[Exercise instructions] Please retype the records below exactly as they stand.

== Supplied information

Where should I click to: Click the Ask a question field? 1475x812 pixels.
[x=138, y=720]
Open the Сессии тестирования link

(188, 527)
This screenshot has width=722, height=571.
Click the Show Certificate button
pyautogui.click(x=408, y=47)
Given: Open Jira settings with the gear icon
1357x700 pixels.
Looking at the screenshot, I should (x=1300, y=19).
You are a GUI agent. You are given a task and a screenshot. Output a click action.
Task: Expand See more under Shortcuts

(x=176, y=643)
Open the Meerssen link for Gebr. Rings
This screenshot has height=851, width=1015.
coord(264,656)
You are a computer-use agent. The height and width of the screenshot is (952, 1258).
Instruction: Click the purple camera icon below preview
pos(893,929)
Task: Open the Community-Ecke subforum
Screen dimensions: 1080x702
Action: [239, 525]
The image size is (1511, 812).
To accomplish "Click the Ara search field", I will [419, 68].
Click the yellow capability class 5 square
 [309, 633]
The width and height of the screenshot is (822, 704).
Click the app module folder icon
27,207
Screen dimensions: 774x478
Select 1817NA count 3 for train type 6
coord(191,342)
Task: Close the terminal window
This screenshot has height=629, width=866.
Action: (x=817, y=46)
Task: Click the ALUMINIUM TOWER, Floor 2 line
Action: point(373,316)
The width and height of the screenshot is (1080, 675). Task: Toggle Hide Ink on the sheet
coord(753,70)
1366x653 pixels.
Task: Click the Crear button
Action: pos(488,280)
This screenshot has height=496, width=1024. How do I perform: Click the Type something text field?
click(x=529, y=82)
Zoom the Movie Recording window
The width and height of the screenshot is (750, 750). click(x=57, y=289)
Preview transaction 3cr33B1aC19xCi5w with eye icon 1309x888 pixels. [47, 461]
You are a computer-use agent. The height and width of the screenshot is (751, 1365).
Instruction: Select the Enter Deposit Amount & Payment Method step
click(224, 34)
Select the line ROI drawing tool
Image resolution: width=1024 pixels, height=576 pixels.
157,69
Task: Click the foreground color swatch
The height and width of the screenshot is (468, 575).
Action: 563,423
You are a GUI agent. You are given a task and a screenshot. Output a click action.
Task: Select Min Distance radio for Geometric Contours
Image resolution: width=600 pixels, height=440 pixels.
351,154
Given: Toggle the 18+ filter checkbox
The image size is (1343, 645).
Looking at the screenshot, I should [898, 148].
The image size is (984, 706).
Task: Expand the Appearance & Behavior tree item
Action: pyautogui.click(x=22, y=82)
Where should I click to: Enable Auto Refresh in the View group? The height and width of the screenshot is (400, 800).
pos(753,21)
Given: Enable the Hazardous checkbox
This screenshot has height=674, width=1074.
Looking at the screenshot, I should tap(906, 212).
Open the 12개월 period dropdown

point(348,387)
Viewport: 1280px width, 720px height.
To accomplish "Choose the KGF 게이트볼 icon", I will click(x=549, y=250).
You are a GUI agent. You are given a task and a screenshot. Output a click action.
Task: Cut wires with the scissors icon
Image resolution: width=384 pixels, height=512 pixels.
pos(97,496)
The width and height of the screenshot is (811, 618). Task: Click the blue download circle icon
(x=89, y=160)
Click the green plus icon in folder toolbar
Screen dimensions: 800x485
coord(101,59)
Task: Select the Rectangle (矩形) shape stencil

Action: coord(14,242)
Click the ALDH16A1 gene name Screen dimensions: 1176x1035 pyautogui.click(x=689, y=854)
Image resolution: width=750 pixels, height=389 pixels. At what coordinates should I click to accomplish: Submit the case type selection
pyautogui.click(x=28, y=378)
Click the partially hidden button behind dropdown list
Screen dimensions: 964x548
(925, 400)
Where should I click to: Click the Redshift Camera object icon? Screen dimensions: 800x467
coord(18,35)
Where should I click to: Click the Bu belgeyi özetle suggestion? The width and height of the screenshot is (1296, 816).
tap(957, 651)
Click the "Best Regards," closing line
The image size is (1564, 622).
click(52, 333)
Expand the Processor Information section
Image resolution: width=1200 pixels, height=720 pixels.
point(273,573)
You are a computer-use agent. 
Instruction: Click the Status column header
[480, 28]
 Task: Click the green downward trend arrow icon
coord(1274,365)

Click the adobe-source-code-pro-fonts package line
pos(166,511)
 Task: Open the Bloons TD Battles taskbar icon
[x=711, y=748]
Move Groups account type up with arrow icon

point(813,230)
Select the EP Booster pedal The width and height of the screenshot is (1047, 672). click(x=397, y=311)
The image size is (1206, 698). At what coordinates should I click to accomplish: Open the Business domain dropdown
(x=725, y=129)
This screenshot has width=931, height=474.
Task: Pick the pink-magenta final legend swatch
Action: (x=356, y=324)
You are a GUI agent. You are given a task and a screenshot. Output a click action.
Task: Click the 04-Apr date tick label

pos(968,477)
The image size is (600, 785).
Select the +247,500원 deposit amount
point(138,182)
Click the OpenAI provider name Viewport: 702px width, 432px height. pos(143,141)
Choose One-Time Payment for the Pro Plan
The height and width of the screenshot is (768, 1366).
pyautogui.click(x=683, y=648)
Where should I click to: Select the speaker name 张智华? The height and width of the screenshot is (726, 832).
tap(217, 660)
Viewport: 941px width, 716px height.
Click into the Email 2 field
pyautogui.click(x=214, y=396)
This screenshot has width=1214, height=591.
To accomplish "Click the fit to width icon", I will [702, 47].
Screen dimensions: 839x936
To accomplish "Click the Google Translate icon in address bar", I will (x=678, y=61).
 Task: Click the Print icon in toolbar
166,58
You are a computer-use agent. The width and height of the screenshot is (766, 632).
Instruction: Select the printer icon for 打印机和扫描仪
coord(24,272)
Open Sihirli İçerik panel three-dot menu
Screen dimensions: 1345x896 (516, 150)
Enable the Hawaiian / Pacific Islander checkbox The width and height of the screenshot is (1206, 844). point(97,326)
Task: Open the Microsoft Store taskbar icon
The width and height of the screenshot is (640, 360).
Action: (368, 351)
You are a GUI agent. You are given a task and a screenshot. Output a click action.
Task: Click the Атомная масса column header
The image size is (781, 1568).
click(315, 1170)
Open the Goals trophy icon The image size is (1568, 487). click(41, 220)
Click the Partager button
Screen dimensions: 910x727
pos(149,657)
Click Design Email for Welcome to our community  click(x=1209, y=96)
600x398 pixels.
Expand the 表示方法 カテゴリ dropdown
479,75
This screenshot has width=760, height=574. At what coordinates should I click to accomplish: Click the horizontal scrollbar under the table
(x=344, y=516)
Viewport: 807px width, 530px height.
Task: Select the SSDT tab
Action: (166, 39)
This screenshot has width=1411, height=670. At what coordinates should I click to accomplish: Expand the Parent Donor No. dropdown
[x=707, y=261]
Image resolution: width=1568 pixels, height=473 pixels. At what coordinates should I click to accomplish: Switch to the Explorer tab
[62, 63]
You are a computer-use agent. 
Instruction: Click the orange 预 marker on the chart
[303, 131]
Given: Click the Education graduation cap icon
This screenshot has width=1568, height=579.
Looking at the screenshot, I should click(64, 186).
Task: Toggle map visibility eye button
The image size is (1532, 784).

====

[Written solution]
Where should I click to: Click the Ask a question field? 1475x812 pixels.
[x=138, y=720]
Open the Сессии тестирования link

(188, 527)
This screenshot has width=722, height=571.
Click the Show Certificate button
pyautogui.click(x=408, y=47)
Given: Open Jira settings with the gear icon
1357x700 pixels.
Looking at the screenshot, I should (x=1300, y=19).
You are a GUI agent. You are given a task and a screenshot. Output a click action.
Task: Expand See more under Shortcuts

(x=176, y=643)
Open the Meerssen link for Gebr. Rings
This screenshot has height=851, width=1015.
coord(264,656)
You are a computer-use agent. The height and width of the screenshot is (952, 1258).
Instruction: Click the purple camera icon below preview
pos(893,929)
Task: Open the Community-Ecke subforum
Screen dimensions: 1080x702
Action: [239, 525]
The image size is (1511, 812).
To accomplish "Click the Ara search field", I will [419, 68].
Click the yellow capability class 5 square
 [309, 633]
The width and height of the screenshot is (822, 704).
Click the app module folder icon
27,207
Screen dimensions: 774x478
Select 1817NA count 3 for train type 6
coord(191,342)
Task: Close the terminal window
This screenshot has height=629, width=866.
Action: (x=817, y=46)
Task: Click the ALUMINIUM TOWER, Floor 2 line
Action: point(373,316)
The width and height of the screenshot is (1080, 675). Task: Toggle Hide Ink on the sheet
coord(753,70)
1366x653 pixels.
Task: Click the Crear button
Action: pos(488,280)
This screenshot has height=496, width=1024. How do I perform: Click the Type something text field?
click(x=529, y=82)
Zoom the Movie Recording window
The width and height of the screenshot is (750, 750). click(x=57, y=289)
Preview transaction 3cr33B1aC19xCi5w with eye icon 1309x888 pixels. [47, 461]
You are a computer-use agent. The height and width of the screenshot is (751, 1365).
Instruction: Select the Enter Deposit Amount & Payment Method step
click(224, 34)
Select the line ROI drawing tool
Image resolution: width=1024 pixels, height=576 pixels.
157,69
Task: Click the foreground color swatch
The height and width of the screenshot is (468, 575).
Action: 563,423
You are a GUI agent. You are given a task and a screenshot. Output a click action.
Task: Select Min Distance radio for Geometric Contours
Image resolution: width=600 pixels, height=440 pixels.
351,154
Given: Toggle the 18+ filter checkbox
The image size is (1343, 645).
Looking at the screenshot, I should [898, 148].
The image size is (984, 706).
Task: Expand the Appearance & Behavior tree item
Action: pyautogui.click(x=22, y=82)
Where should I click to: Enable Auto Refresh in the View group? The height and width of the screenshot is (400, 800).
pos(753,21)
Given: Enable the Hazardous checkbox
This screenshot has height=674, width=1074.
Looking at the screenshot, I should tap(906, 212).
Open the 12개월 period dropdown

point(348,387)
Viewport: 1280px width, 720px height.
To accomplish "Choose the KGF 게이트볼 icon", I will click(x=549, y=250).
You are a GUI agent. You are given a task and a screenshot. Output a click action.
Task: Cut wires with the scissors icon
Image resolution: width=384 pixels, height=512 pixels.
pos(97,496)
The width and height of the screenshot is (811, 618). Task: Click the blue download circle icon
(x=89, y=160)
Click the green plus icon in folder toolbar
Screen dimensions: 800x485
coord(101,59)
Task: Select the Rectangle (矩形) shape stencil

Action: coord(14,242)
Click the ALDH16A1 gene name Screen dimensions: 1176x1035 pyautogui.click(x=689, y=854)
Image resolution: width=750 pixels, height=389 pixels. At what coordinates should I click to accomplish: Submit the case type selection
pyautogui.click(x=28, y=378)
Click the partially hidden button behind dropdown list
Screen dimensions: 964x548
(925, 400)
Where should I click to: Click the Redshift Camera object icon? Screen dimensions: 800x467
coord(18,35)
Where should I click to: Click the Bu belgeyi özetle suggestion? The width and height of the screenshot is (1296, 816).
tap(957, 651)
Click the "Best Regards," closing line
The image size is (1564, 622).
click(52, 333)
Expand the Processor Information section
Image resolution: width=1200 pixels, height=720 pixels.
point(273,573)
You are a computer-use agent. 
Instruction: Click the Status column header
[480, 28]
 Task: Click the green downward trend arrow icon
coord(1274,365)

Click the adobe-source-code-pro-fonts package line
pos(166,511)
 Task: Open the Bloons TD Battles taskbar icon
[x=711, y=748]
Move Groups account type up with arrow icon

point(813,230)
Select the EP Booster pedal The width and height of the screenshot is (1047, 672). click(x=397, y=311)
The image size is (1206, 698). At what coordinates should I click to accomplish: Open the Business domain dropdown
(x=725, y=129)
This screenshot has width=931, height=474.
Task: Pick the pink-magenta final legend swatch
Action: (x=356, y=324)
You are a GUI agent. You are given a task and a screenshot. Output a click action.
Task: Click the 04-Apr date tick label

pos(968,477)
The image size is (600, 785).
Select the +247,500원 deposit amount
point(138,182)
Click the OpenAI provider name Viewport: 702px width, 432px height. pos(143,141)
Choose One-Time Payment for the Pro Plan
The height and width of the screenshot is (768, 1366).
pyautogui.click(x=683, y=648)
Where should I click to: Select the speaker name 张智华? The height and width of the screenshot is (726, 832).
tap(217, 660)
Viewport: 941px width, 716px height.
Click into the Email 2 field
pyautogui.click(x=214, y=396)
This screenshot has width=1214, height=591.
To accomplish "Click the fit to width icon", I will [702, 47].
Screen dimensions: 839x936
To accomplish "Click the Google Translate icon in address bar", I will (x=678, y=61).
 Task: Click the Print icon in toolbar
166,58
You are a computer-use agent. The width and height of the screenshot is (766, 632).
Instruction: Select the printer icon for 打印机和扫描仪
coord(24,272)
Open Sihirli İçerik panel three-dot menu
Screen dimensions: 1345x896 (516, 150)
Enable the Hawaiian / Pacific Islander checkbox The width and height of the screenshot is (1206, 844). point(97,326)
Task: Open the Microsoft Store taskbar icon
The width and height of the screenshot is (640, 360).
Action: (368, 351)
You are a GUI agent. You are given a task and a screenshot. Output a click action.
Task: Click the Атомная масса column header
The image size is (781, 1568).
click(315, 1170)
Open the Goals trophy icon The image size is (1568, 487). click(41, 220)
Click the Partager button
Screen dimensions: 910x727
pos(149,657)
Click Design Email for Welcome to our community  click(x=1209, y=96)
600x398 pixels.
Expand the 表示方法 カテゴリ dropdown
479,75
This screenshot has width=760, height=574. At what coordinates should I click to accomplish: Click the horizontal scrollbar under the table
(x=344, y=516)
Viewport: 807px width, 530px height.
Task: Select the SSDT tab
Action: (166, 39)
This screenshot has width=1411, height=670. At what coordinates should I click to accomplish: Expand the Parent Donor No. dropdown
[x=707, y=261]
Image resolution: width=1568 pixels, height=473 pixels. At what coordinates should I click to accomplish: Switch to the Explorer tab
[62, 63]
You are a computer-use agent. 
Instruction: Click the orange 预 marker on the chart
[303, 131]
Given: Click the Education graduation cap icon
This screenshot has width=1568, height=579.
Looking at the screenshot, I should click(64, 186).
Task: Toggle map visibility eye button
The image size is (1532, 784).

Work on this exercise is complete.